Source document ->
Evidence revealed the Lorette Property mortgages were part of a broader fraudulent mortgage scheme involving Sigmar Mortgage Services Ltd. and its principal, Thomas Standing, with unclear but significant involvement by 571 and its principals.
The issue of whether 571 or its principals ever received proceeds from the mortgage loans, or were responsible for making payments, was central to the applications.
The validity of the 2012 and 2020 mortgages, including the assignment and registration process, was scrutinized, particularly in light of alleged misrepresentations and lack of direct evidence of representations to 571.
The rights of innocent investors who held valid security in the form of mortgages on the Lorette Property were weighed against 571’s claims for equitable relief.
Sun Mortgage’s entitlement to an order for possession of the property was determined based on 571’s default under the 2020 mortgage and the validity of Sun Mortgage’s assignment.
Facts of the case
The applications concern the property at 1214 Lorette Avenue, Winnipeg, Manitoba, held by 5716650 Manitoba Ltd. (“571”). The first application (CI 22-01-38699), filed by 571 on December 5, 2022, sought to have several mortgages discharged from the property. The second application (CI 24-01-46659), filed by Sun Mortgage Corporation (“Sun Mortgage”) on June 6, 2024, sought an order for possession of the property as the current registered owner of Mortgage No. 5188296/1 (the “2020 Mortgage”).
The Lorette Property had five mortgages registered at the time the mortgage fraud was discovered and Sigmar Mortgage Services Ltd. (“Sigmar”) was assigned into bankruptcy. The mortgages were: (a) a 1989 mortgage by Laurentian Bank of Canada, later held by Royal Bank of Canada and since discharged as statute barred; (b) a 1998 mortgage by Sigmar for $65,000, now held by Caplan and agreed to be statute barred; (c) a 2012 mortgage by B2B Trust and Sigmar for $300,000, now held by B2B and Caplan; (d) a 2020 mortgage by Sigmar for $260,000, now held by Sun Mortgage; and (e) a 2021 mortgage by Olympia Trust Company for $425,000, still held by Olympia.
571 was the registered mortgagor on all these mortgages and sought discharge of the 1998, 2012, and 2020 mortgages. Only the 2012 and 2020 mortgage discharges were opposed. The evidence showed that Sigmar and B2B were registered as mortgagees in their capacity as agents and trustees for individual investors.
The court noted that the mortgages and property were part of an elaborate fraudulent mortgage scheme perpetrated by Standing and Sigmar, with the involvement of a lawyer who also acted for 571 and the Morgantes. The specifics of the scheme and the role of 571 and the Morgantes remained somewhat unclear, but JM (Jack Morgante) acknowledged that 571 held title to approximately 19 other properties acquired on behalf of, or in partnership with, Sigmar. JM stated that 571 never made payments toward the acquisition of those properties, nor was responsible for mortgage payments.

Record list ->
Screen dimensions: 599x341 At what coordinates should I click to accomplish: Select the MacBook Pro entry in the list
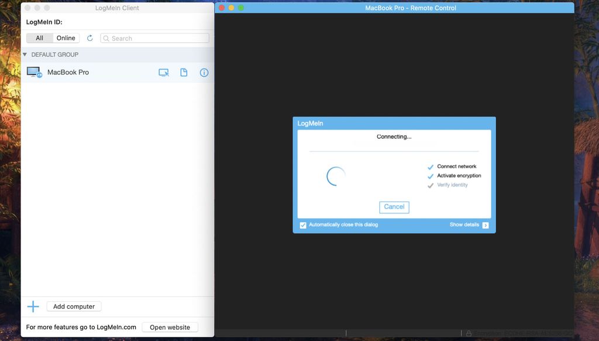(x=88, y=72)
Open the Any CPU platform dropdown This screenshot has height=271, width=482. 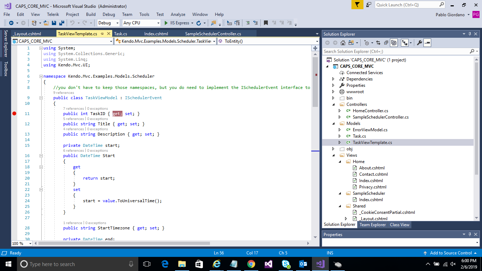[x=141, y=23]
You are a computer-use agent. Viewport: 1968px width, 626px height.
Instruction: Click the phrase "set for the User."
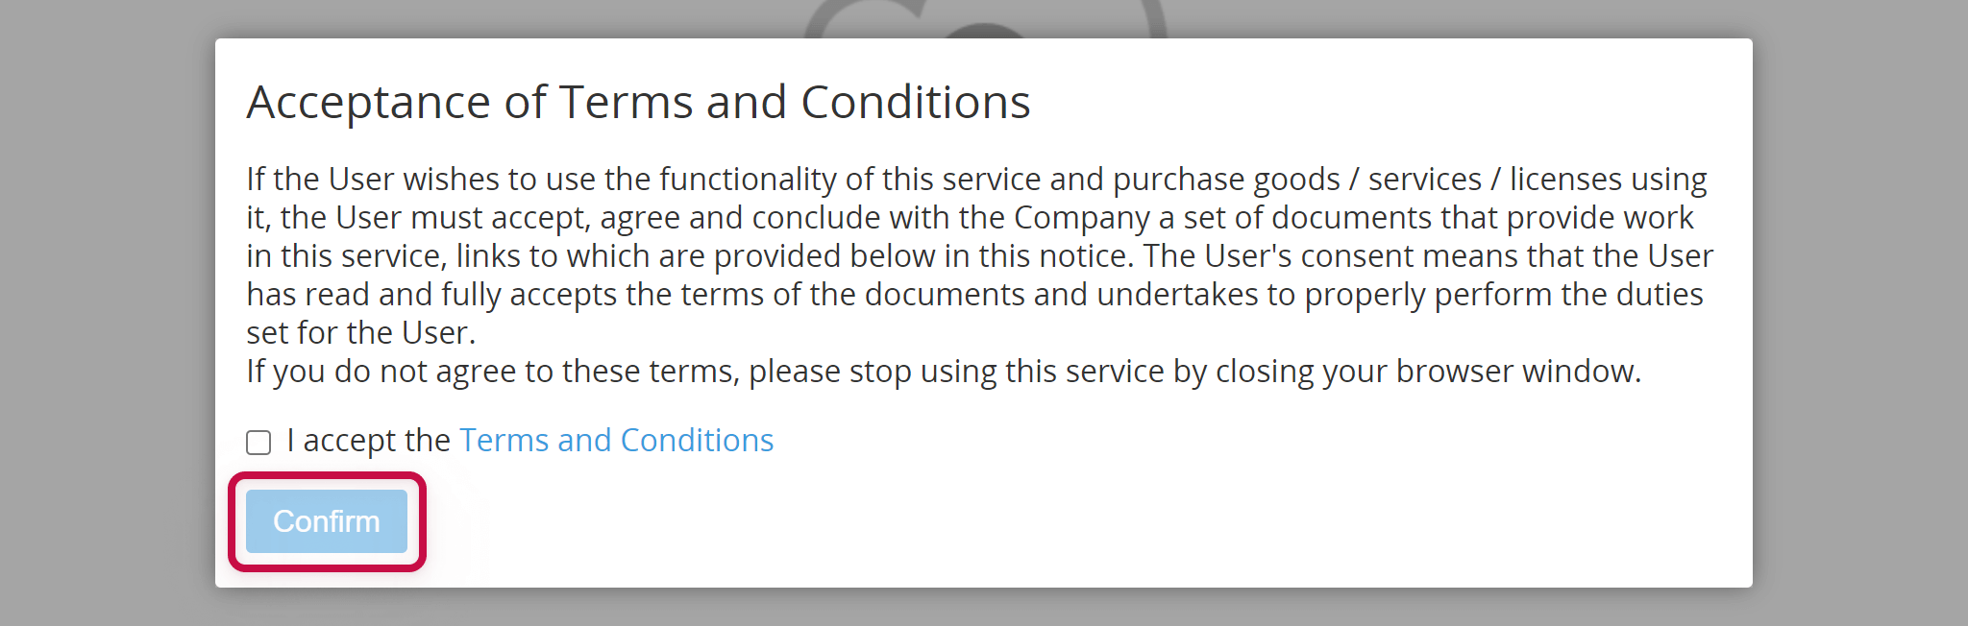coord(360,333)
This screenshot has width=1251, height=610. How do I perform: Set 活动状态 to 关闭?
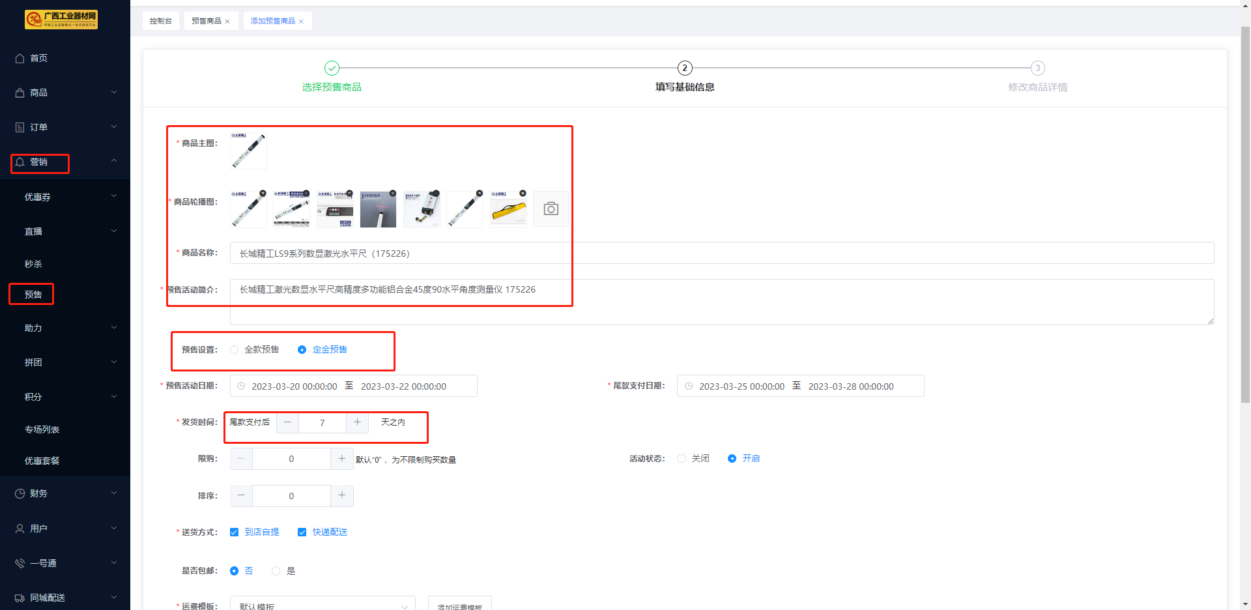(682, 459)
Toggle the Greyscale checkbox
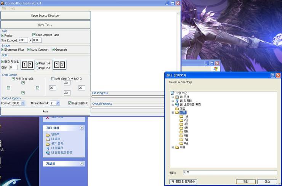This screenshot has height=186, width=282. tap(54, 50)
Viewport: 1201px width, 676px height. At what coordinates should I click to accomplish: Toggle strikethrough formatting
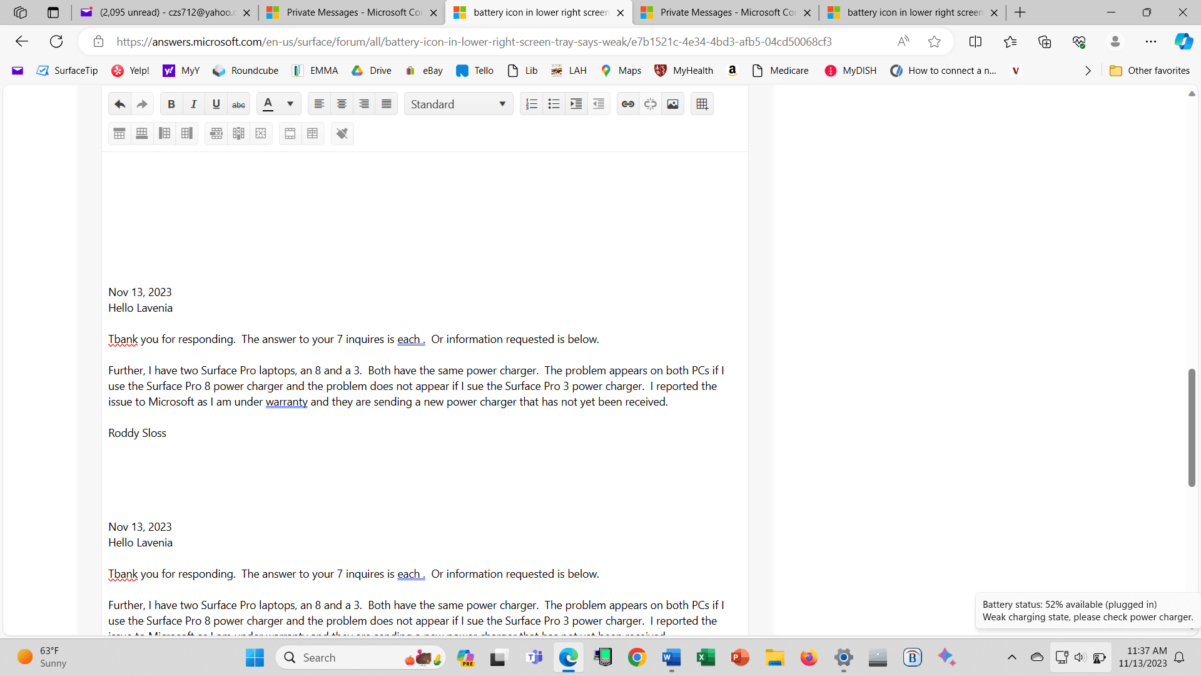[238, 104]
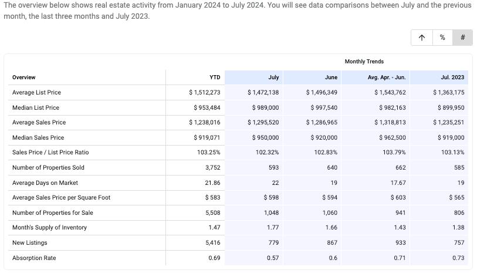Click the July column header

pos(273,77)
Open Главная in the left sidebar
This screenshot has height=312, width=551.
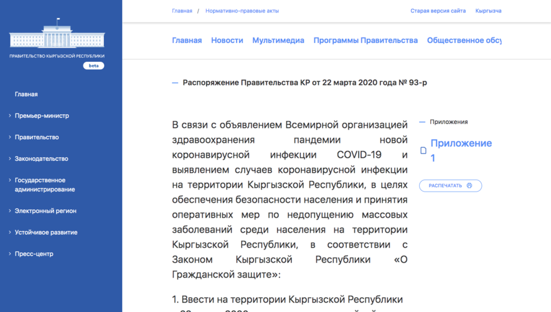point(26,94)
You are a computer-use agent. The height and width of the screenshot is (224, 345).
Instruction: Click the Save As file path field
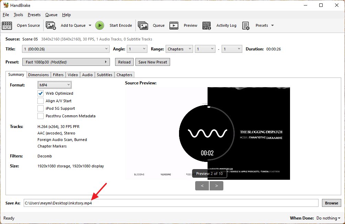[171, 203]
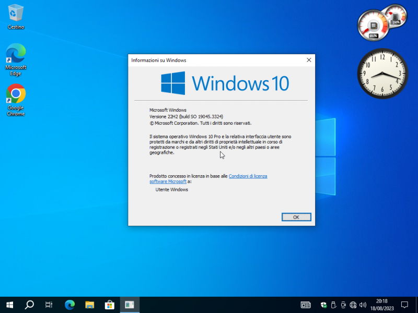Open Windows Security from the system tray
The width and height of the screenshot is (418, 313).
[x=324, y=305]
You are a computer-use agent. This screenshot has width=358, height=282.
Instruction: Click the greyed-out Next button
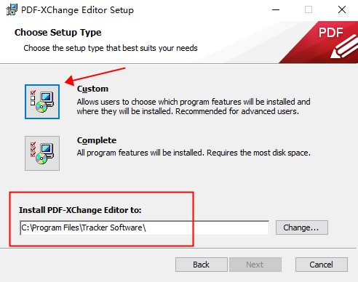pyautogui.click(x=255, y=265)
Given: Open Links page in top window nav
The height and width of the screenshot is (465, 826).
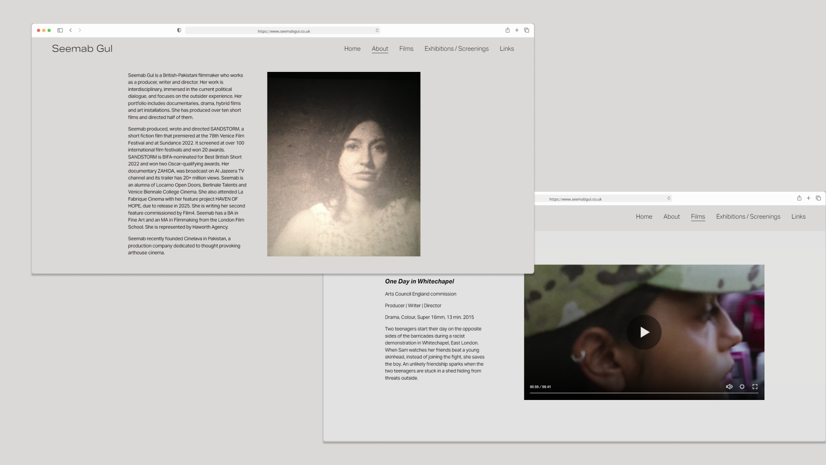Looking at the screenshot, I should [507, 49].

Exercise -> Reproduce the stretch of the case summary above from "Evidence revealed the" through "for equitable relief.", replacing "innocent investors" with "good-faith investors".

Exercise output ->
Evidence revealed the Lorette Property mortgages were part of a broader fraudulent mortgage scheme involving Sigmar Mortgage Services Ltd. and its principal, Thomas Standing, with unclear but significant involvement by 571 and its principals.
The issue of whether 571 or its principals ever received proceeds from the mortgage loans, or were responsible for making payments, was central to the applications.
The validity of the 2012 and 2020 mortgages, including the assignment and registration process, was scrutinized, particularly in light of alleged misrepresentations and lack of direct evidence of representations to 571.
The rights of good-faith investors who held valid security in the form of mortgages on the Lorette Property were weighed against 571’s claims for equitable relief.